Qui ci vivevano i partigiani, aveva casa (al civico 2 di via Preneste) l’anarchico Giuseppe Pinelli, morto nel mistero di piazza Fontana. Qui, proprio sul confine della scuola di via Paravia, in piazza Esquilino, ci passò lo tsunami dell’allarme sicurezza, con l’omicidio numero otto dei celebri nove delitti in nove giorni del 1999 (l’edicolante Salvatore Corigliano). In quest’ombelico di Milano, nel melting pot di San Siro, i problemi sono spesso arrivati in anticipo. La presenza degli stranieri è figlia dell’abbandono. Quello delle istituzioni che spesso hanno perduto in principio; e quello dei figli dei residenti delle case Aler, che oggi (9 su dieci dicono in parrocchia) lasciano il quartiere dopo aver messo su famiglia: vita troppo cara. Dove il Comune ha installato telecamere anti-spaccio fino in mezzo alle strade, gli italiani rimasti sono quasi tutti pensionati. Niente bambini.

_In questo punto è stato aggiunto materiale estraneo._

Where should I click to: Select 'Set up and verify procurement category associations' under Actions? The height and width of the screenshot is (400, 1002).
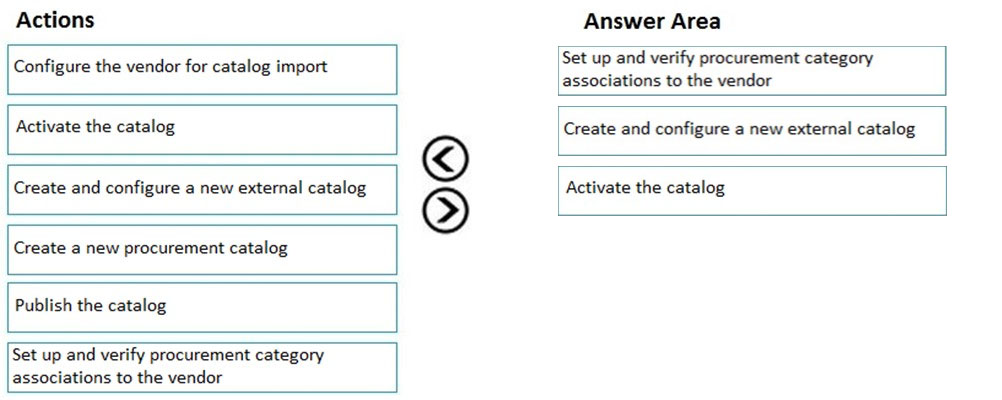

Eppure la scuola Radice, con i suoi tigli a buttare ombra sull’ingresso e le aule colorate, i disegni appesi alle pareti, il giardino curato, è diventata un caso mondiale. La preside, Agnese Banfi, in questi mesi è stata intervistata dalla televisione romena, dall’emittente di Stato peruviana. Lei ripete che questo è un laboratorio, «il laboratorio della nuova Milano». Gli insegnanti, nonostante i soliti tagli, hanno fatto e continuano a fare miracoli. Quando in primavera l’elenco dei nuovi iscritti alla prima elementare segnò lo zero alla voce italiani, si fece largo l’ombra degli ispettori ministeriali. Non se ne fece nulla. «Non possiamo costringere i genitori stranieri a iscrivere i figli in altre scuole», si era difesa la preside Banfi. Parole che convinsero il provveditorato, ma oggi il direttore dell’Ufficio scolastico regionale Giuseppe Colosio chiede che per il futuro si adottino strumenti di maggiore equilibrio: «Spesso riceviamo lamentele dalle stesse famiglie straniere. La presenza di alunni italiani è una garanzia per l’integrazione dei figli».
Tra arabian kebap e bazar egiziani, la scuola «straniera» è una realtà quasi inevitabile. Ci sono, a far da contraltare al degrado di un quartiere dimenticato, i progetti di inserimento per gli studenti e le famiglie. La Fondazione Cariplo ha investito nella scuola di via Paravia con il progetto Interculture. Racconta Milena Santerini, docente di pedagogia alla Cattolica e direttore scientifico del progetto: «Questa non è la realtà della scuola italiana. Si tratta di eccezioni che però devono far riflettere. la deriva se non sapremo costruire il futuro».